In the winter riding thread, what did equiniphile use to bribe their sister into being the photographer?

::: Passage provided

# Winter Riding, anyone?



## equiniphile (Aug 16, 2009)

Feel free to post pictures of your winter riding endeavors. I took Excel on a little ride through the woods (bribing my sister to be photographer with candy, of course!) bareback today, which was quite a feat considering his shark withers! I'm definitely going to be gaining some new muscle this winter from trying to stick to him in his animated trot.

Anyway, here's some pictures from today. Feel free to add to them!


----------



## tinyliny (Oct 31, 2009)

Please tell your sister that those pictures are every bit as good as any professional's shots! Lovely pictures, especialy the one where you're giving Excel the carrot. Super nice. Will make great Christmas cards for next year.


----------



## equiniphile (Aug 16, 2009)

I'll be sure to tell her; she'll appreciate that.

Excel was a bit put out to be going out in the snowstorm that was brewing, so I thought a carrot out to make up for that ;-)


----------



## allisonjoy (Oct 8, 2011)

i know exactly what you mean about shark withers! my mare has em' too!! and i loooove bareback sooo much (especially when its freezing) but it hurts sooo bad!!

::::::
::: Listing

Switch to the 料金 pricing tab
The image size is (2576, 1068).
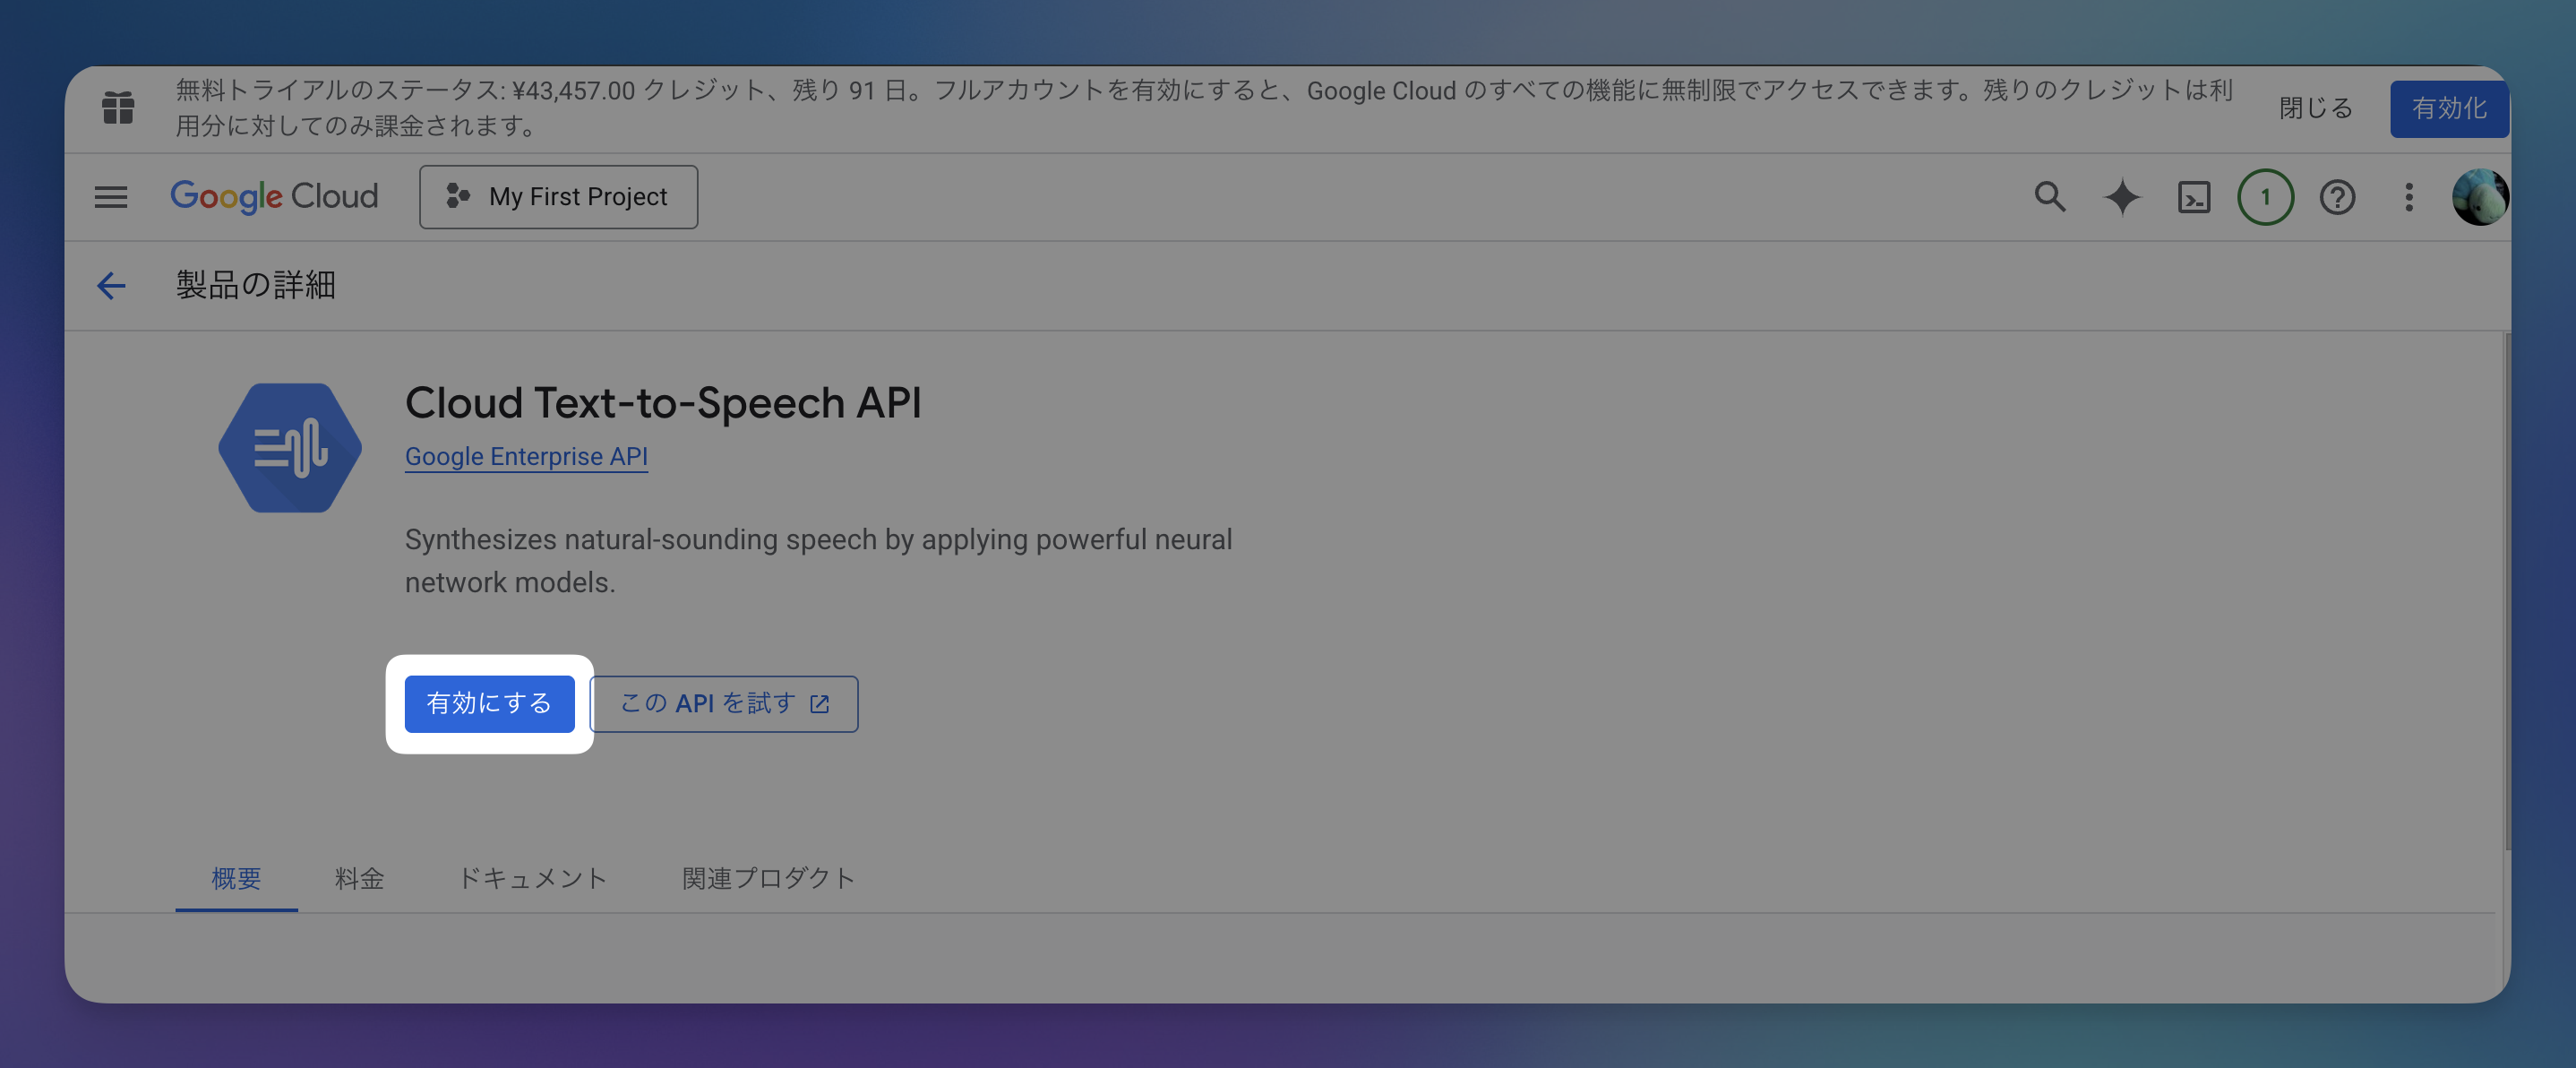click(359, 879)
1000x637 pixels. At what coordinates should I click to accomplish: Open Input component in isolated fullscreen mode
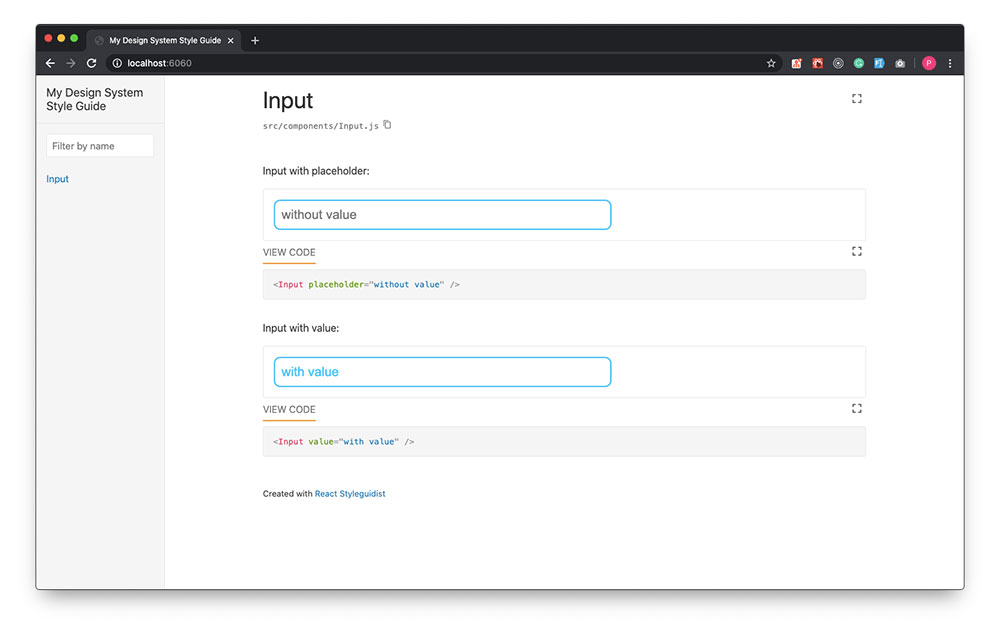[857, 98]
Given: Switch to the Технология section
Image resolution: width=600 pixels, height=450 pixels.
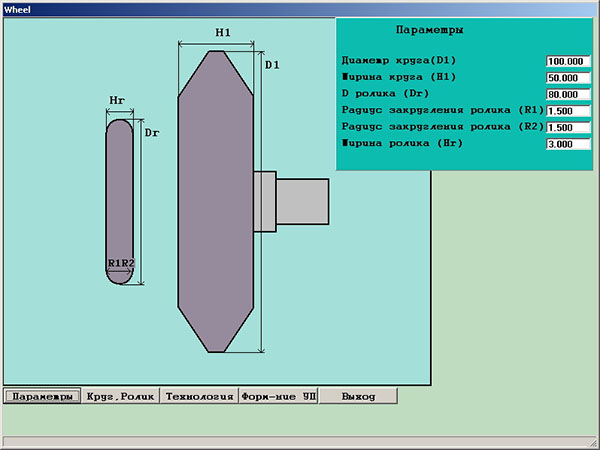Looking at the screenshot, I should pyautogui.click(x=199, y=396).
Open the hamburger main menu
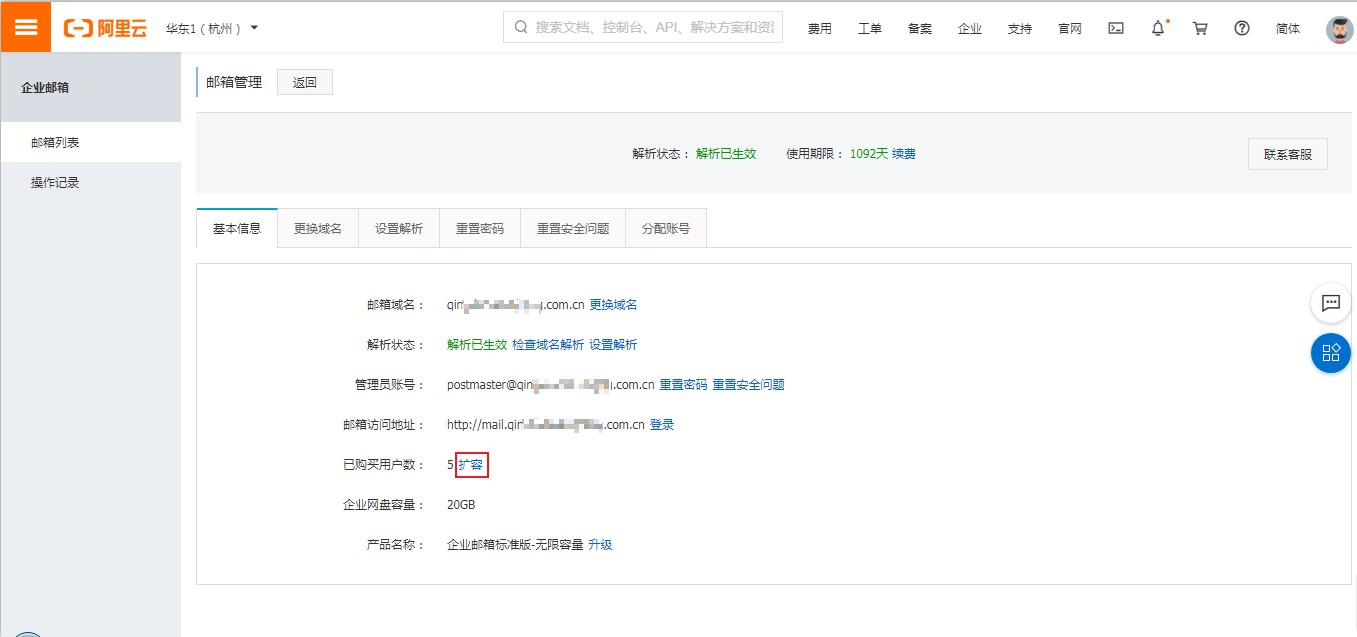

::::::

__Problem solution__: Candy.